# [Data records]
◆ ◆ ◆

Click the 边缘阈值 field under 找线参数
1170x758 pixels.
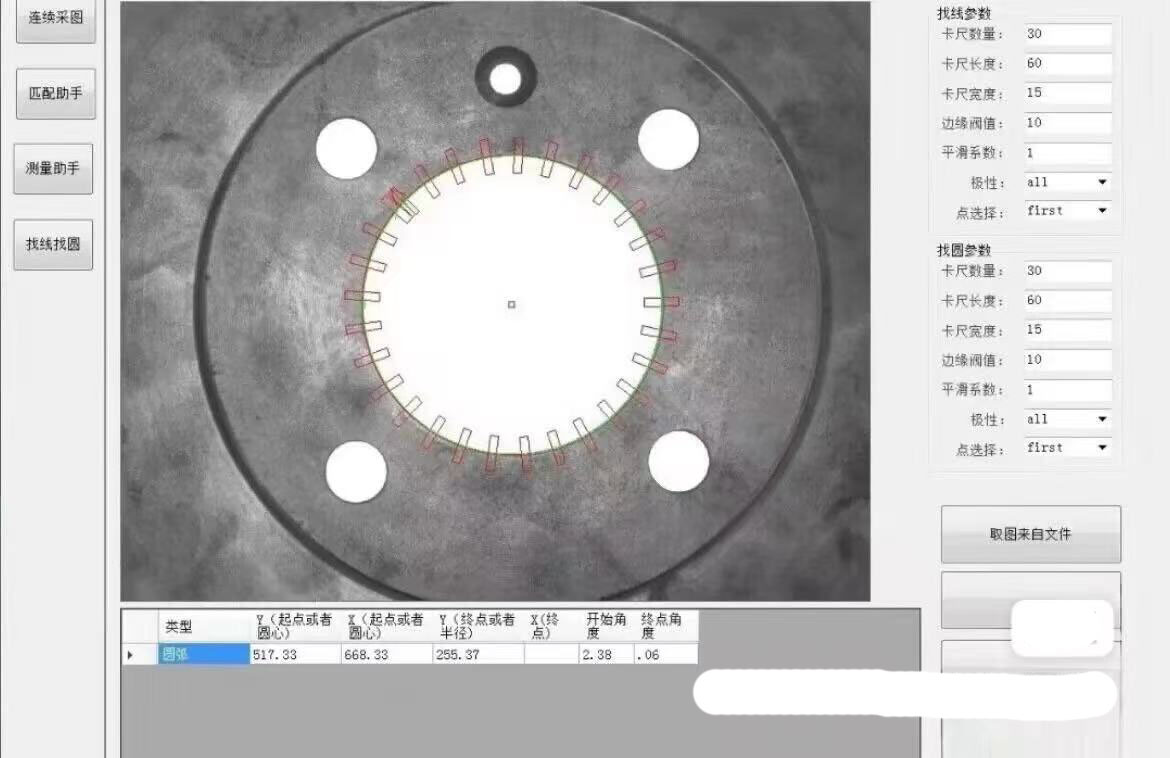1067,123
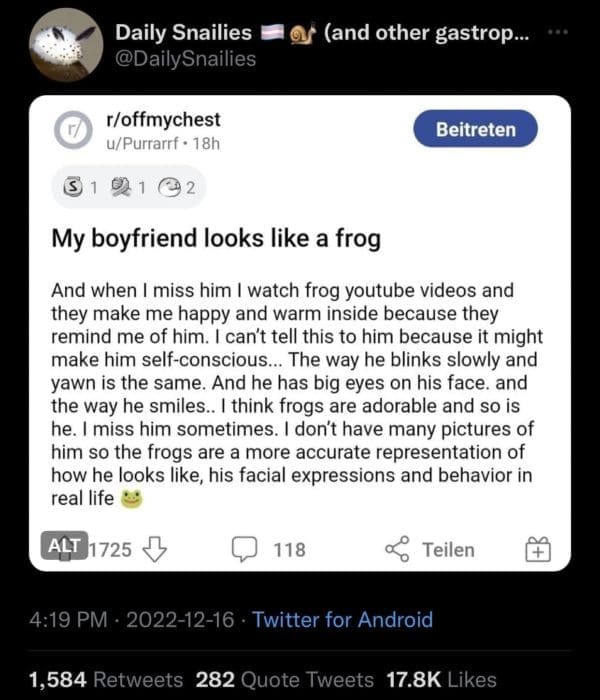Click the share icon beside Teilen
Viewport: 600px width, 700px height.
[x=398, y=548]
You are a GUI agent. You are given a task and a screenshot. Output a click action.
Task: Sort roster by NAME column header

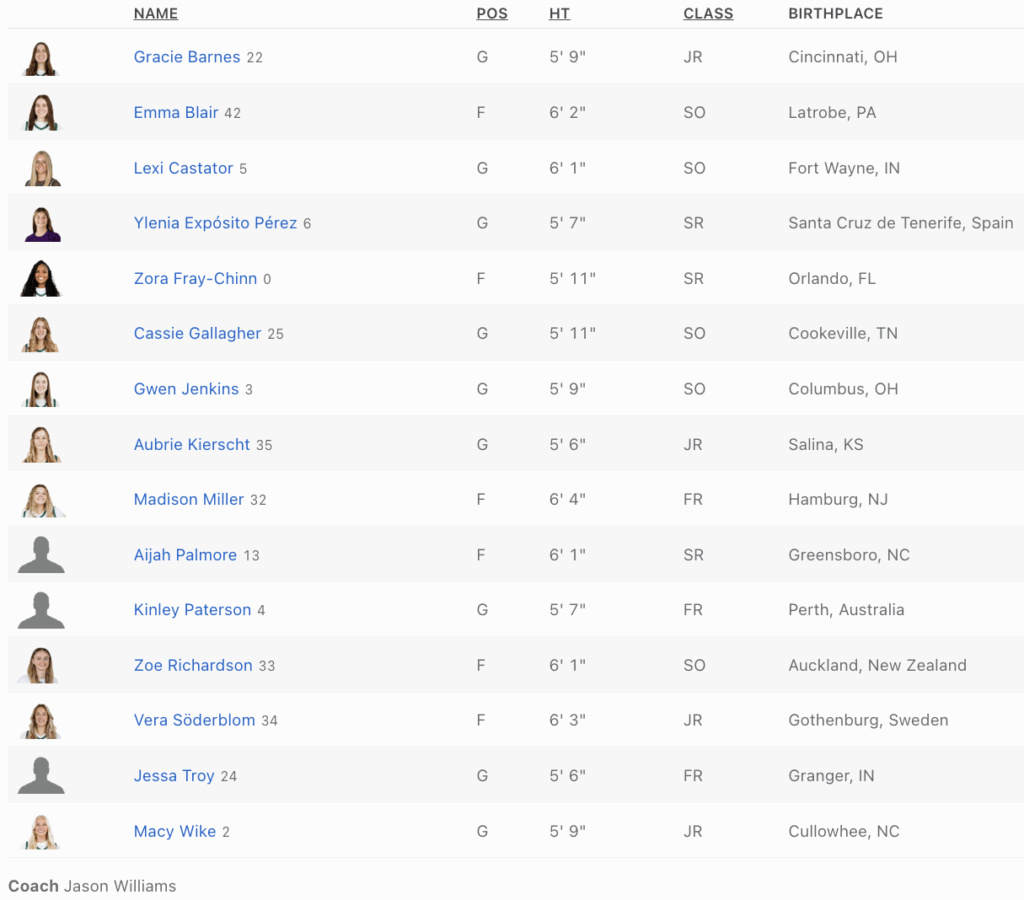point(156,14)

◆ ◆ ◆

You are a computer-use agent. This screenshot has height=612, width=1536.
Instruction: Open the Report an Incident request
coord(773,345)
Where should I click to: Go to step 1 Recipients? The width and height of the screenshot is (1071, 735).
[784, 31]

◆ ◆ ◆

# [What needs to be done]
A single figure must be given: how many lines of the records above include the string "agent".

# [Output for this task]
2